Makna Tokoh Punakawan dalam Wayang
Wayang, mungkin tidak asing lagi
di telinga kita. kebudayaan asli Indonesia yang merupakan ciptaan dari Sunan
Kalijaga. Wayang diciptakan Sunan Kalijaga sebagai metode dakwah islam agar
dekat dengan kehidupan masyarakat terdahulu.
Berikut ini saya akan memperkenalkan
beberapa tokoh wayang diantaranya tokoh Punakawan yang mungkin banyak dikenal oleh masyarakat Indonesia.
1. Ki Lurah Semar (simbol
ketentraman dan keselamatan hidup)

### Petunjuk Latihan
Jawab pertanyaan berikut berdasarkan kutipan tentang tokoh Punakawan di atas.
1. Siapa pencipta wayang?
2. Sebagai metode apa wayang diciptakan?
3. Ki Lurah Semar merupakan simbol apa?

### Entri yang Diberikan
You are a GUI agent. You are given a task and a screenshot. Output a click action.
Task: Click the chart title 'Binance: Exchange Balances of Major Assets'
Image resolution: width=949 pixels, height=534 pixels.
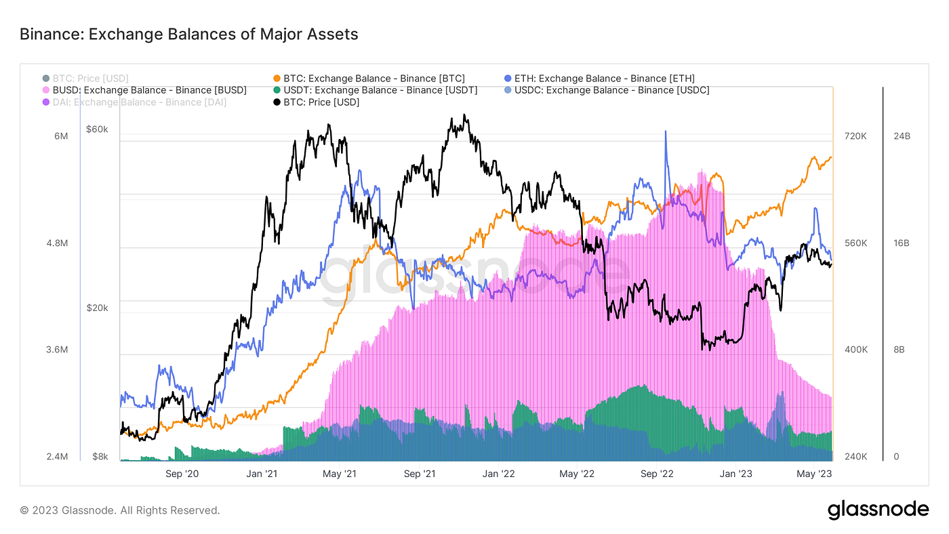point(188,33)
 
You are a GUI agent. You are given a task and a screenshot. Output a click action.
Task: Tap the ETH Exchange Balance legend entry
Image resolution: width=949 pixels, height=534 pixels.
point(601,79)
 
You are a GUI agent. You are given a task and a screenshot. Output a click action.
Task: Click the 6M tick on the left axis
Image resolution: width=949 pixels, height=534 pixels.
point(61,136)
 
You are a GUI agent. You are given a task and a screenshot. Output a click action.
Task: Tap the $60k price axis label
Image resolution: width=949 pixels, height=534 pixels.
point(97,129)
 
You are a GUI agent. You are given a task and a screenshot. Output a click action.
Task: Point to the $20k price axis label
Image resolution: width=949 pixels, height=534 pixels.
point(97,308)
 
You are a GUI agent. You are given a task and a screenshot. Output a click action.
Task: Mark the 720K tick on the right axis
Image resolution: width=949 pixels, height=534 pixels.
point(855,136)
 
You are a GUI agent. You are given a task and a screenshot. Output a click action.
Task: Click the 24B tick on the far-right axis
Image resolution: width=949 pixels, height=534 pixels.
point(902,136)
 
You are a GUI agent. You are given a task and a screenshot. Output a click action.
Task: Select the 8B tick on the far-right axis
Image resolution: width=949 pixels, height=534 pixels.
point(900,350)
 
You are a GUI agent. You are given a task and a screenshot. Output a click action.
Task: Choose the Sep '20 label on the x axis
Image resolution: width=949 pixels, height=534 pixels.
point(183,474)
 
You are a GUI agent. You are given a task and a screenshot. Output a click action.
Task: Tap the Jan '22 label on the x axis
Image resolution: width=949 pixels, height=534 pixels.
point(500,474)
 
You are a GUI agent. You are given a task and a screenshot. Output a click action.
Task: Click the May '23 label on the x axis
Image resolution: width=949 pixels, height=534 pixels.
point(815,474)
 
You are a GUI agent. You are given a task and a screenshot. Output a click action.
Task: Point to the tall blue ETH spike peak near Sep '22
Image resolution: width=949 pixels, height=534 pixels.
point(666,131)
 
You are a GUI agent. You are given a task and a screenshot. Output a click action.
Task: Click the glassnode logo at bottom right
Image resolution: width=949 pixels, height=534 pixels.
point(878,510)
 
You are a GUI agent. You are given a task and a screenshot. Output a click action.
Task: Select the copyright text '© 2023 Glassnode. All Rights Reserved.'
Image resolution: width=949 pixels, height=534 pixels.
point(119,510)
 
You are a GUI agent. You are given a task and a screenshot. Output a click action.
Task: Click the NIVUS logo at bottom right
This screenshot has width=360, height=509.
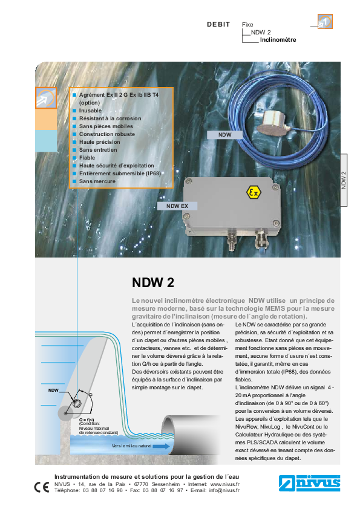[x=309, y=483]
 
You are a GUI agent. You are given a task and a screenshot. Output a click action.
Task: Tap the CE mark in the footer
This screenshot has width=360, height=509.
[x=42, y=487]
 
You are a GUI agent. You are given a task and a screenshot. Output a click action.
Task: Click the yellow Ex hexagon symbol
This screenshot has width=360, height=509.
[x=254, y=192]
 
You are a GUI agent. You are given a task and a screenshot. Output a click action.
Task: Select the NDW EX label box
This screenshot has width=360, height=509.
[x=177, y=206]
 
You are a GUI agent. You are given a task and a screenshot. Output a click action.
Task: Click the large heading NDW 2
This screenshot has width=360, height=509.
[x=152, y=282]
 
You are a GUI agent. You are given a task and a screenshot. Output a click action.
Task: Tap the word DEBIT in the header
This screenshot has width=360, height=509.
[x=218, y=24]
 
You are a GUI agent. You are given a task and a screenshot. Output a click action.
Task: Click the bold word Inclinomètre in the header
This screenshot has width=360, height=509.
[x=278, y=40]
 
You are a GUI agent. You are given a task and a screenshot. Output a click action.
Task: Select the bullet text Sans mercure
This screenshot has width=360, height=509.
[x=97, y=181]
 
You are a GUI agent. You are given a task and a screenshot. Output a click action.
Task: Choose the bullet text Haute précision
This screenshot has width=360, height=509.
[x=99, y=142]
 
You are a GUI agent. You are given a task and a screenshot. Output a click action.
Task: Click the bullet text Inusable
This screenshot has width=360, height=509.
[x=90, y=111]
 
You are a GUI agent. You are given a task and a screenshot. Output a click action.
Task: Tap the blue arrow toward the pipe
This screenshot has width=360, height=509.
[x=161, y=446]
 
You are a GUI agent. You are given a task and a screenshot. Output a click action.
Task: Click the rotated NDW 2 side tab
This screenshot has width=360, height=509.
[x=344, y=180]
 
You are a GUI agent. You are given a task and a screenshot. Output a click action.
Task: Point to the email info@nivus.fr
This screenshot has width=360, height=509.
[x=224, y=490]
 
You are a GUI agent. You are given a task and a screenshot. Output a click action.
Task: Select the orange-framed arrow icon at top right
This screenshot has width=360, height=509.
[x=325, y=21]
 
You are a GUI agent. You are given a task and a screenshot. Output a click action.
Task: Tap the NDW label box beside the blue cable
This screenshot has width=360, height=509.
[x=225, y=135]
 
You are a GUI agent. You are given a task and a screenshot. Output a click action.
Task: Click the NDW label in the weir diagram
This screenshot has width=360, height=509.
[x=53, y=390]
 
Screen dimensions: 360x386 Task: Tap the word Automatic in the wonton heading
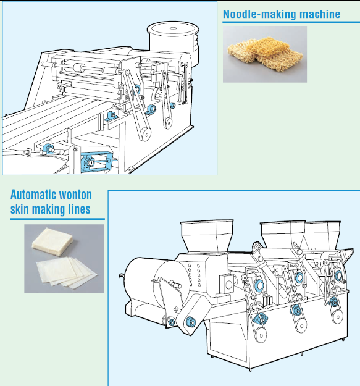33,195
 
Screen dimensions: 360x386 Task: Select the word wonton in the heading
76,195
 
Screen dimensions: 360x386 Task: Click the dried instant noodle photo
265,54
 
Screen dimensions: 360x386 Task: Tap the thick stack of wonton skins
52,241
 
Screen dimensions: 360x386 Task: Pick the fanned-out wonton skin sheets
67,271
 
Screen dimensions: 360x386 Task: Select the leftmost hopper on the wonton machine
207,236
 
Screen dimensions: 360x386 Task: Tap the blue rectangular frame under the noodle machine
96,162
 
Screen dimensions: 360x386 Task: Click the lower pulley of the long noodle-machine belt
145,135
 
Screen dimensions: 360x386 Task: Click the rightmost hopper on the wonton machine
322,235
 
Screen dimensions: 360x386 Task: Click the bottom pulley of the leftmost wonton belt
261,335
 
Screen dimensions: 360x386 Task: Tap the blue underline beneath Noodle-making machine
291,22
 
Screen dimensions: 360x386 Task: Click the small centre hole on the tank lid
174,28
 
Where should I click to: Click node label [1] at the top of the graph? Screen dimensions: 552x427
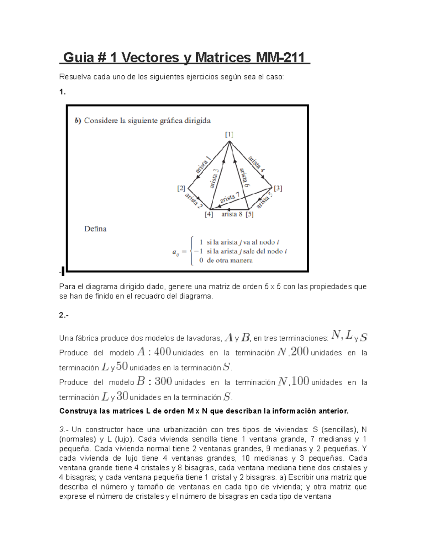[229, 134]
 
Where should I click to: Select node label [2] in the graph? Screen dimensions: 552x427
[181, 188]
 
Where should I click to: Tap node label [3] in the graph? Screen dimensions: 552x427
[278, 188]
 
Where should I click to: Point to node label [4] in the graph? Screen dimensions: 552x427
[209, 214]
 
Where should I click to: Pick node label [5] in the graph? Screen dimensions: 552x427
[249, 214]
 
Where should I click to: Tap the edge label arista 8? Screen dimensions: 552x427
[232, 214]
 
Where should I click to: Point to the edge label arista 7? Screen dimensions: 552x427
[230, 198]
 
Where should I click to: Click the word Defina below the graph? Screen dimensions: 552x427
[95, 229]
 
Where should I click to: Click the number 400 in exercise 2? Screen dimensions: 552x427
[163, 352]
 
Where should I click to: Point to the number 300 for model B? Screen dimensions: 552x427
[163, 381]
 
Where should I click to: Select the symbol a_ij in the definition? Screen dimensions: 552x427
[175, 252]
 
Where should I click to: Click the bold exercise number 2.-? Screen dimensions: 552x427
[63, 315]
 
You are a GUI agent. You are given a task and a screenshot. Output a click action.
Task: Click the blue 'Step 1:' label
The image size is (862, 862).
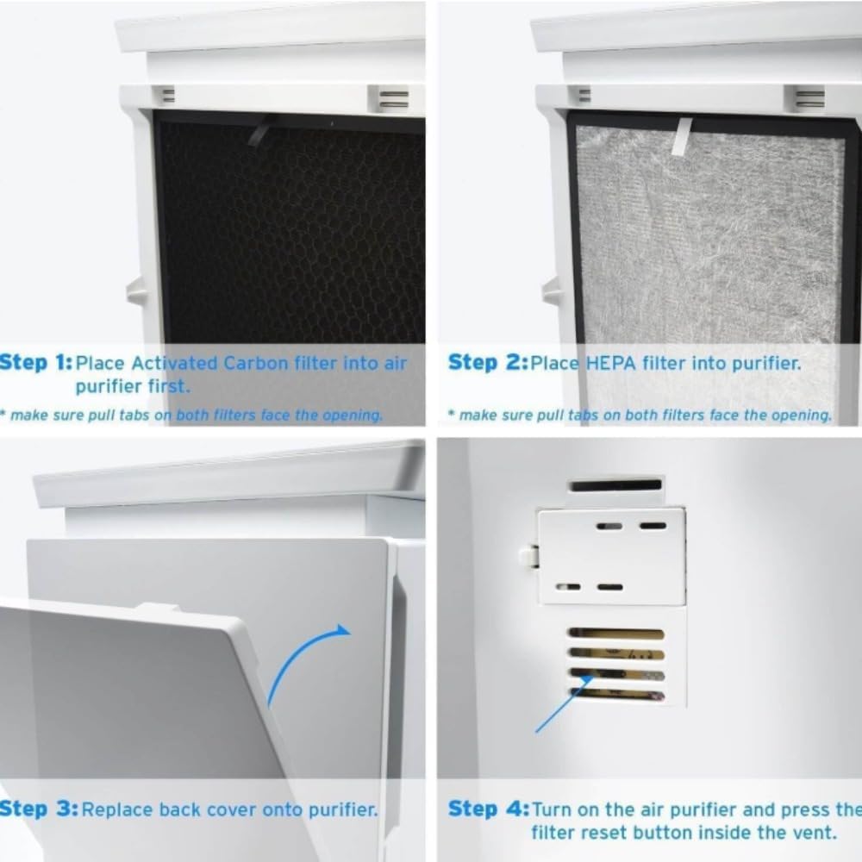pyautogui.click(x=36, y=363)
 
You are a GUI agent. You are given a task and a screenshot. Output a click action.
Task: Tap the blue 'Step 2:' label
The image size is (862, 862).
pyautogui.click(x=486, y=363)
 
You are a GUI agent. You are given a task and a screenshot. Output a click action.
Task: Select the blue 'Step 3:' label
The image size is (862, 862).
pyautogui.click(x=38, y=809)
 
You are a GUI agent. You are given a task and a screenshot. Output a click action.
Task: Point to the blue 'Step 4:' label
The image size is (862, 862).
pyautogui.click(x=486, y=809)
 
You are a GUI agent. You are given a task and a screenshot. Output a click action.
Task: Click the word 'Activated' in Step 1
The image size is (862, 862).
pyautogui.click(x=176, y=363)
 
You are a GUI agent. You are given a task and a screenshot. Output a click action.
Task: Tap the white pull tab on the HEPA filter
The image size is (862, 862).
pyautogui.click(x=682, y=136)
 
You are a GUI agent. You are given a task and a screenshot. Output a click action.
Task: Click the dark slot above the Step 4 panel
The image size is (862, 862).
pyautogui.click(x=615, y=486)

### Jawaban
1. Sunan Kalijaga.
2. Sebagai metode dakwah Islam agar dekat dengan kehidupan masyarakat terdahulu.
3. Ketentraman dan keselamatan hidup.